**Goal of the exercise:** Starting at the line that contains "At what coordinates should I click to accomplish: Open", copy every line through the end of the records below exactly as written, leaving out pictures.

**Given data:**

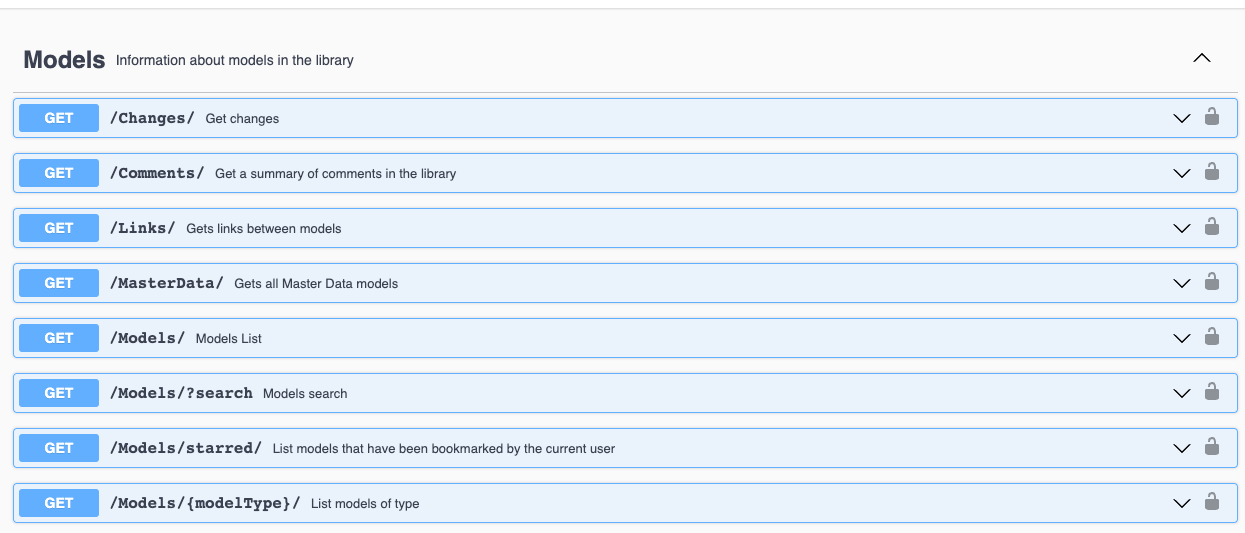Image resolution: width=1245 pixels, height=533 pixels.
Task: Click the 'Get changes' description text
Action: (x=242, y=119)
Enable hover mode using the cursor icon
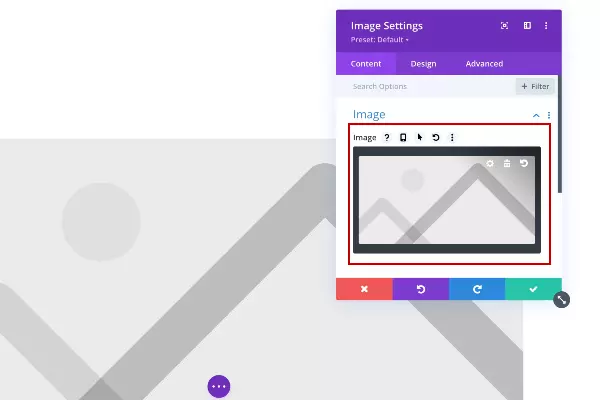 (420, 137)
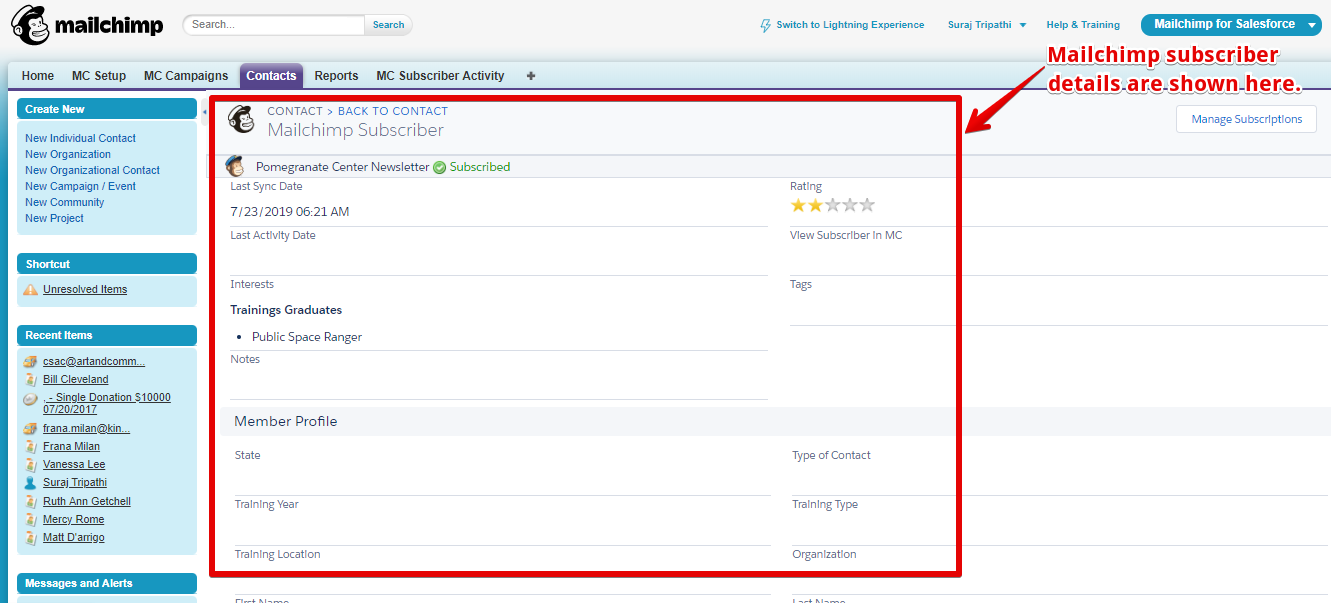Open the BACK TO CONTACT link
The image size is (1331, 603).
[392, 110]
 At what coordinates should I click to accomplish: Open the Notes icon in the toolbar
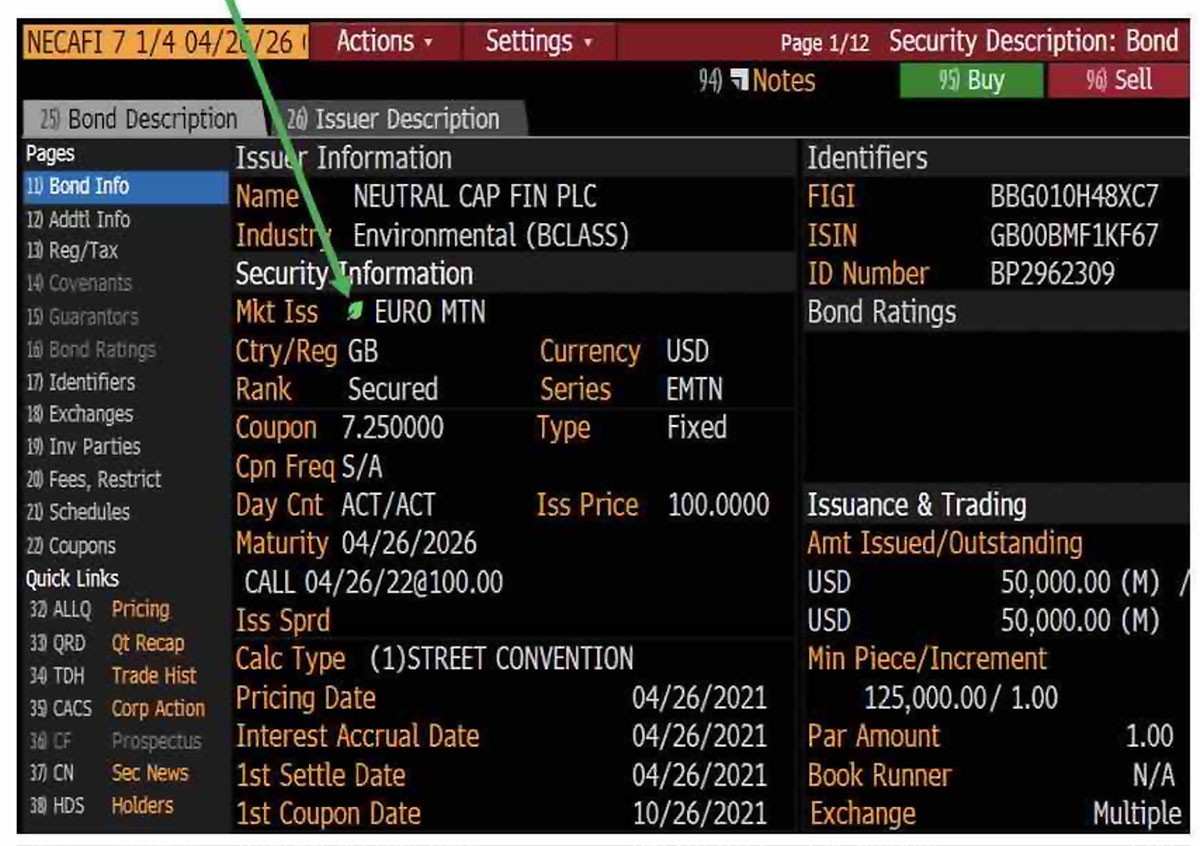pyautogui.click(x=741, y=81)
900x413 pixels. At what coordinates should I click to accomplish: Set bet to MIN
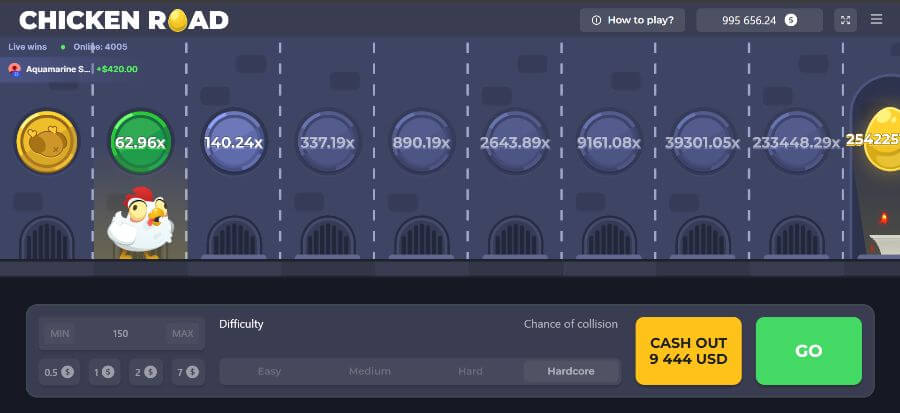[61, 333]
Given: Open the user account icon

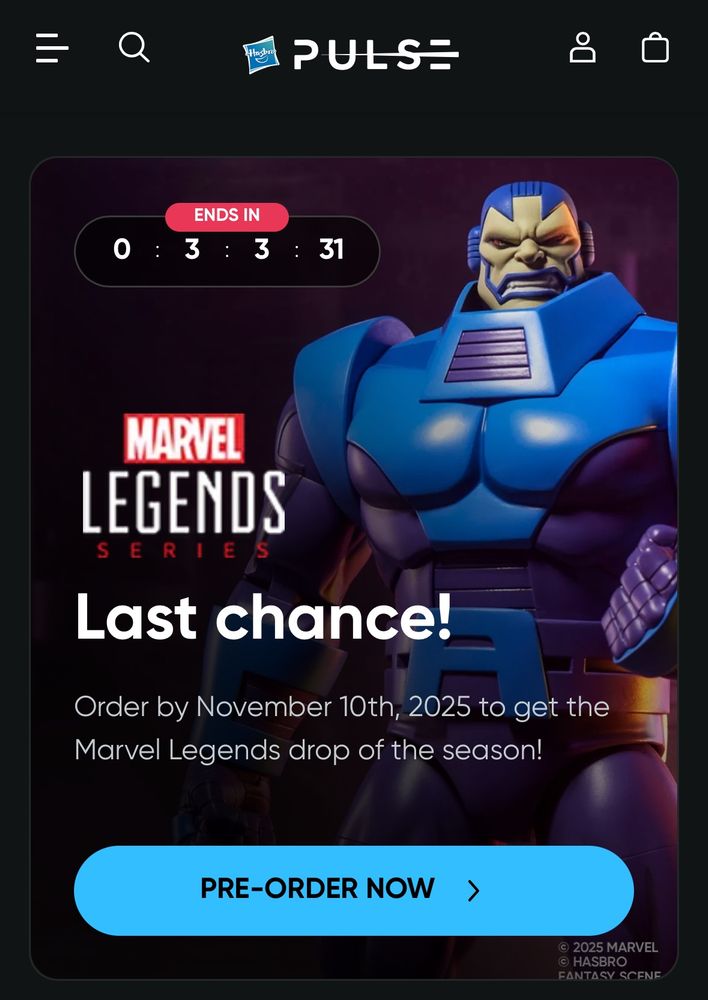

**Exercise result:**
 At what coordinates should I click to accomplish: Open the Notes icon in the toolbar
pyautogui.click(x=741, y=81)
900x413 pixels. At what coordinates should I click to accomplish: Set bet to MIN
[61, 333]
Given: Open the user account icon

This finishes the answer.